AIM OF THE TASK >>
Beginning with the first line, transcribe the entries below exactly through the line containing "is (864, 1382).", inclusive.

════════════════

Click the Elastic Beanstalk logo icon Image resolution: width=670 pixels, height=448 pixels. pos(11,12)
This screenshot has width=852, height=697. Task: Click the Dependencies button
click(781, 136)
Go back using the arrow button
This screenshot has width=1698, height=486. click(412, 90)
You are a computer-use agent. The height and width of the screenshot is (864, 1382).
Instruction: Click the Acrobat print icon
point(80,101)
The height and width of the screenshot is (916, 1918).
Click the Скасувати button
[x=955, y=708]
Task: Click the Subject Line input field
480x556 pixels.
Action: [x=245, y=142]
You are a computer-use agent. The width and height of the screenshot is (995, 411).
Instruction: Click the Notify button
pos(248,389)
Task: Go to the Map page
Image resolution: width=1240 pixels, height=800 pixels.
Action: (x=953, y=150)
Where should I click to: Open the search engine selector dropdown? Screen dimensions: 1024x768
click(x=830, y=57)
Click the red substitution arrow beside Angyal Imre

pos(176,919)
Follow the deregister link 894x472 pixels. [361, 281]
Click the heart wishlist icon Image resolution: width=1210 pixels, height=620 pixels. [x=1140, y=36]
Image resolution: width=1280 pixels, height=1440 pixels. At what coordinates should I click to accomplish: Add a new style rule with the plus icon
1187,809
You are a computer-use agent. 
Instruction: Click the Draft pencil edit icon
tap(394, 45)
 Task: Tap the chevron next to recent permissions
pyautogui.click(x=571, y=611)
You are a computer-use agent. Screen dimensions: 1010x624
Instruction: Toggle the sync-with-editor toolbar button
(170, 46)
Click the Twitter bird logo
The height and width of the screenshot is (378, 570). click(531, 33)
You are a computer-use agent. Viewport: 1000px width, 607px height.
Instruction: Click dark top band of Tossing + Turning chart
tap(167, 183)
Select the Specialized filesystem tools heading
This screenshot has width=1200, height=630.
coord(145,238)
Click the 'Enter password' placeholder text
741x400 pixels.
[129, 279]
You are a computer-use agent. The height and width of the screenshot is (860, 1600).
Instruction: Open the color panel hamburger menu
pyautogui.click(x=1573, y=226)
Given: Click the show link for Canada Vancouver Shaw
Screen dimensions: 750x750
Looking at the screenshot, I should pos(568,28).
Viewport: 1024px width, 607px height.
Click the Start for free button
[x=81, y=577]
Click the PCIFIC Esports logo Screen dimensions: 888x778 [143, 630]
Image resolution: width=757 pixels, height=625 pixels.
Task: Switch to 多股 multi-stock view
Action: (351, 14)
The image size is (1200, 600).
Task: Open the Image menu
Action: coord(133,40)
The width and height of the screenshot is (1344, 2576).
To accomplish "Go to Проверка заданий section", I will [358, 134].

════════════════

WRITTEN RESPONSE >>
Click the Elastic Beanstalk logo icon Image resolution: width=670 pixels, height=448 pixels. pos(11,12)
This screenshot has width=852, height=697. Task: Click the Dependencies button
click(781, 136)
Go back using the arrow button
This screenshot has width=1698, height=486. click(412, 90)
You are a computer-use agent. The height and width of the screenshot is (864, 1382).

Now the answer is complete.